Our presentation focused on a case study evaluating ECMWF’s AI forecasting model “AIFS” and how it performed in predicting extreme weather events in Japan. We focused on two particularly significant cases from this past summer: • The widespread frontal heavy rainfall that impacted large areas of Japan in mid-August 2025 • The record-breaking temperature of 41.8°C recorded in Isesaki, Gunma Prefecture, on August 5, 2025 Results showed that while AIFS produced generally reasonable forecasts, it underestimated the intensity of extreme events, particularly heavy rainfall — highlighting the need for higher-resolution AI forecasting models.

Specifically, for the rainfall event, AIFS successfully predicted the geographical location of the precipitation peak but significantly underestimated rainfall amounts — around 160mm of rainfall over 24 hours, while actual observations exceeded 400mm in some locations. For extreme heat events, AIFS predicted temperatures would stay below 40°C throughout the region, falling short of the record-breaking temperature of 41.8°C that we actually observed. You can find our full presentation materials and video on the ECMWF official website.

Kohei Sakamoto and Junpei Fujino from the Weathernews Forecast Center giving his presentation (Photo: ECMWF official website)

The response from conference participants was incredibly encouraging. Many attendees came up to us afterward with comments like "Your presentation was fascinating!" They were particularly interested in seeing AIFS evaluated specifically for the Japan region, which is not typically featured in other research studies.

Insights Gained and Future Outlook

Participating in UEF2025 was an extremely stimulating and rewarding experience for our team.

One of the most striking takeaways was seeing just how rapidly European meteorological organizations are embracing and implementing AI technologies—the pace of adoption there is noticeably faster than what we're seeing in Japan. While Weathernews is already making significant strides in developing and applying our own AI-based forecasting models, this conference gave us fresh motivation to accelerate our efforts even further and approach innovation with greater urgency and creativity.

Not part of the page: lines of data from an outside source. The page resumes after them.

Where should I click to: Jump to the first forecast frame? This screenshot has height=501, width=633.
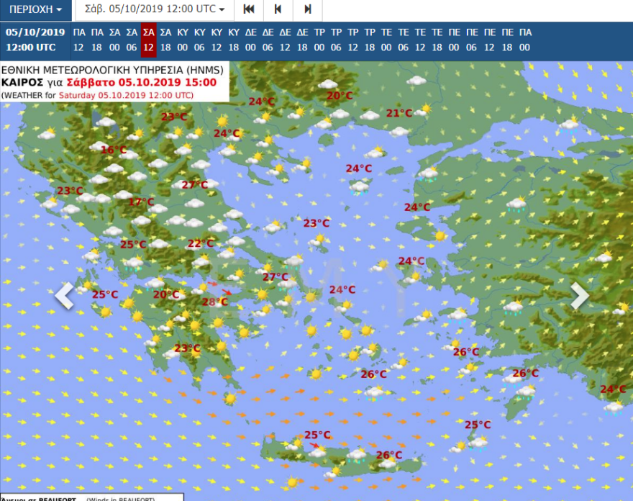point(249,10)
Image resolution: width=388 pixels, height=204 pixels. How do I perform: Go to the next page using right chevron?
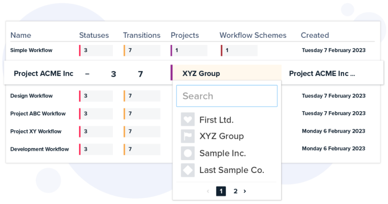pos(245,191)
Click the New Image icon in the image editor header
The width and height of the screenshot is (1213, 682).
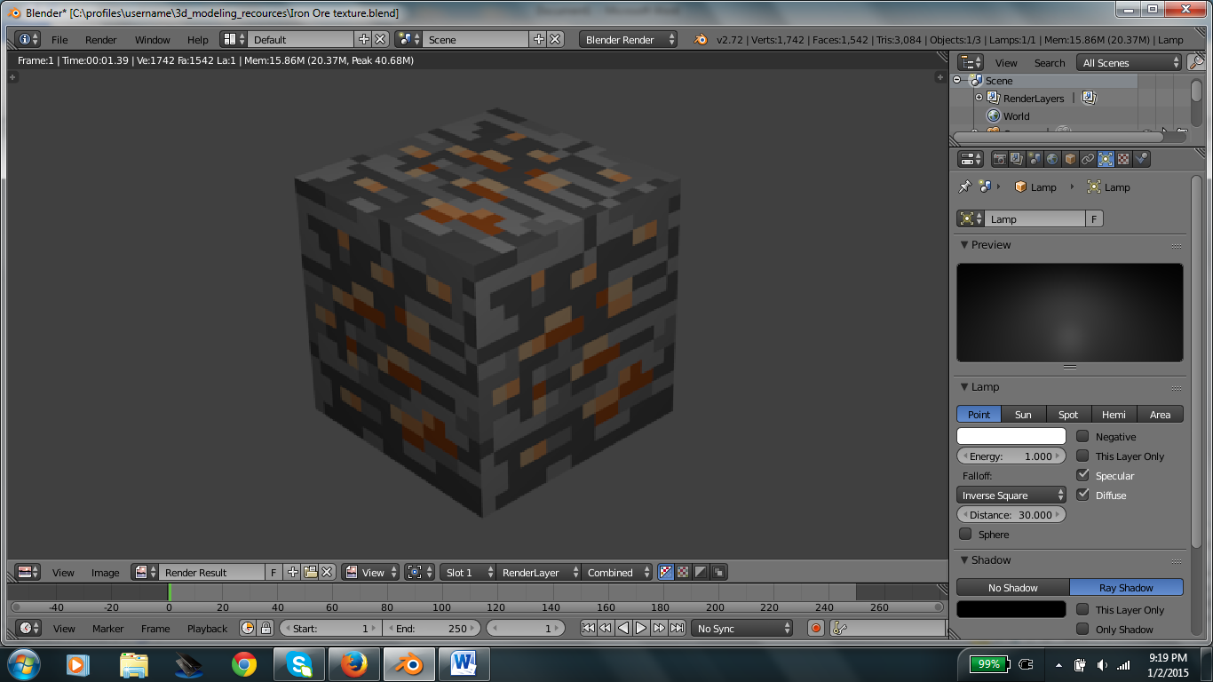click(291, 572)
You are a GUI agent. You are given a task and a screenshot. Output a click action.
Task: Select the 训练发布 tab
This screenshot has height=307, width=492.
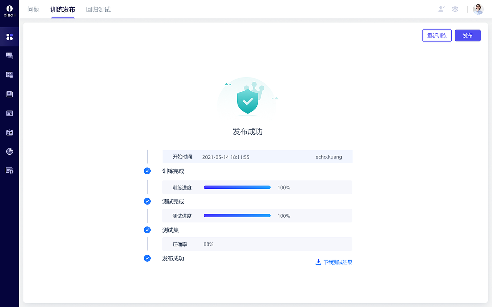pos(63,10)
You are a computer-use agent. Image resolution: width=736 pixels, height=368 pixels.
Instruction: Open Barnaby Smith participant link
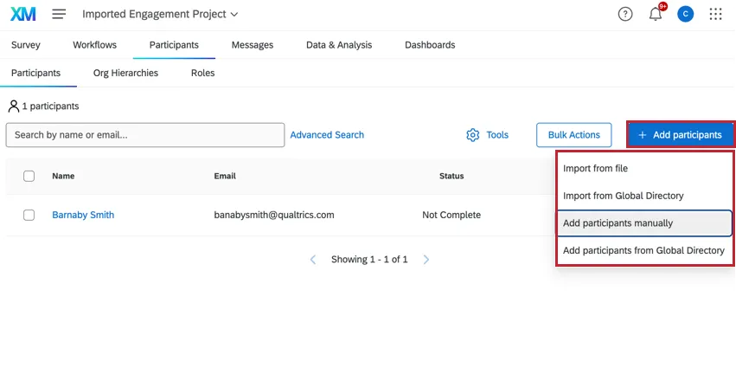coord(83,215)
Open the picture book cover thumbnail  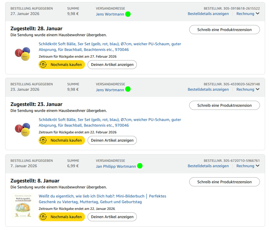[23, 206]
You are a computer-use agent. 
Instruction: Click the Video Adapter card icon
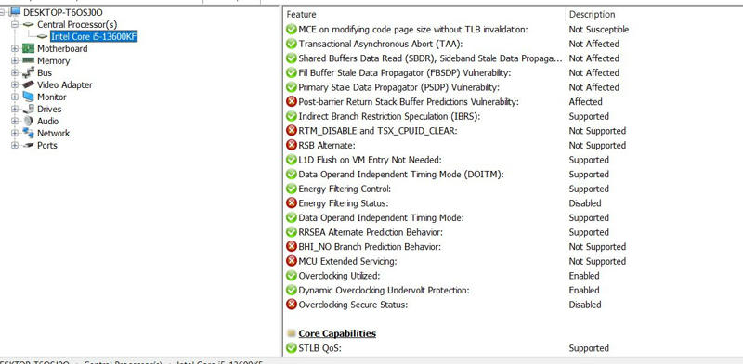pyautogui.click(x=29, y=85)
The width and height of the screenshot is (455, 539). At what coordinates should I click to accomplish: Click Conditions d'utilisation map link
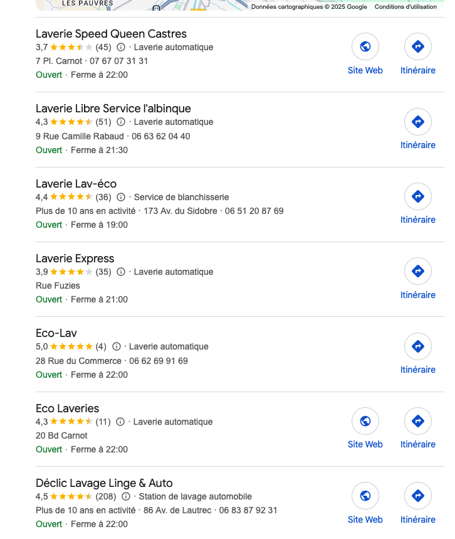[405, 7]
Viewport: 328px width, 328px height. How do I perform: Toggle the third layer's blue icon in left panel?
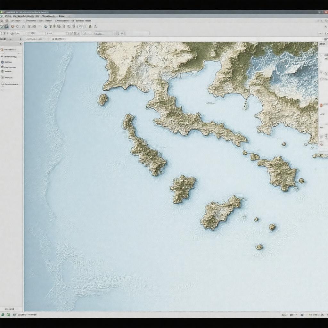coord(2,62)
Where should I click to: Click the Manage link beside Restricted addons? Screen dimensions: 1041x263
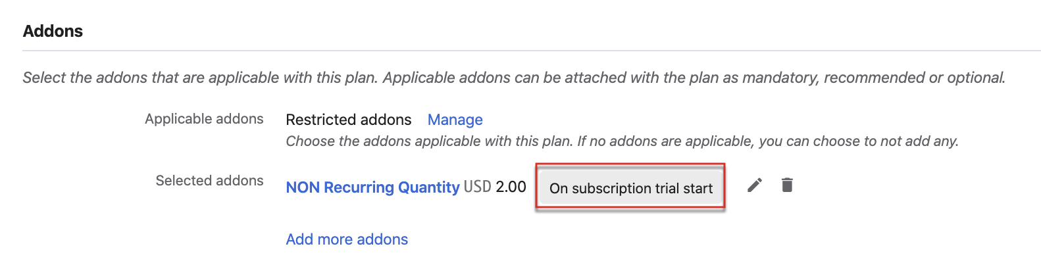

Looking ahead, we're committed to continuing our participation in global forums like UEF. These platforms allow us to showcase Weathernews' technological capabilities to the international community while also contributing to the collective advancement of weather forecasting technology worldwide. It's this kind of collaborative exchange that drives the entire industry forward.

A Few Travel Notes

With members of the Weathernews London office
With members of the Weathernews London office

This trip also gave us a wonderful opportunity to experience different weather and climate conditions firsthand. Bologna felt noticeably more comfortable than summer in Tokyo—slightly cooler and much less humid, so even when the sun was strong, it remained pleasant.

What caught our attention as meteorologists was how daylight saving time shifted the timing of solar noon and peak temperatures compared to what we're used to in Japan. After the conference, we traveled to London for meetings with our partners there. Our colleagues mentioned how unusually beautiful the weather was during our visit, which gave us a pretty good hint about what London's weather is typically like!